* What to work on: Substitute "marked" for "highlighted" in everything from the line containing "Click the Add" down to the line containing "pyautogui.click(x=177, y=135)", and reproduce only those lines, otherwise unchanged.

* Rows of pointing data:
-------

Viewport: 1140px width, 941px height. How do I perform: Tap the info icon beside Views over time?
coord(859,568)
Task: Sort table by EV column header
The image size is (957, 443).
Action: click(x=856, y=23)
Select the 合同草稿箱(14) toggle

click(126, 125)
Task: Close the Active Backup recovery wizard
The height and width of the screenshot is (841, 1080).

-------

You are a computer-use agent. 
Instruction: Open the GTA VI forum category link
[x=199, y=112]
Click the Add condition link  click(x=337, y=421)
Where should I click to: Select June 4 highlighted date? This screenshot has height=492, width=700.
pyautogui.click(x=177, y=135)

-------

* Worked answer:
Click the Add condition link  click(x=337, y=421)
Where should I click to: Select June 4 marked date? This screenshot has height=492, width=700.
pyautogui.click(x=177, y=135)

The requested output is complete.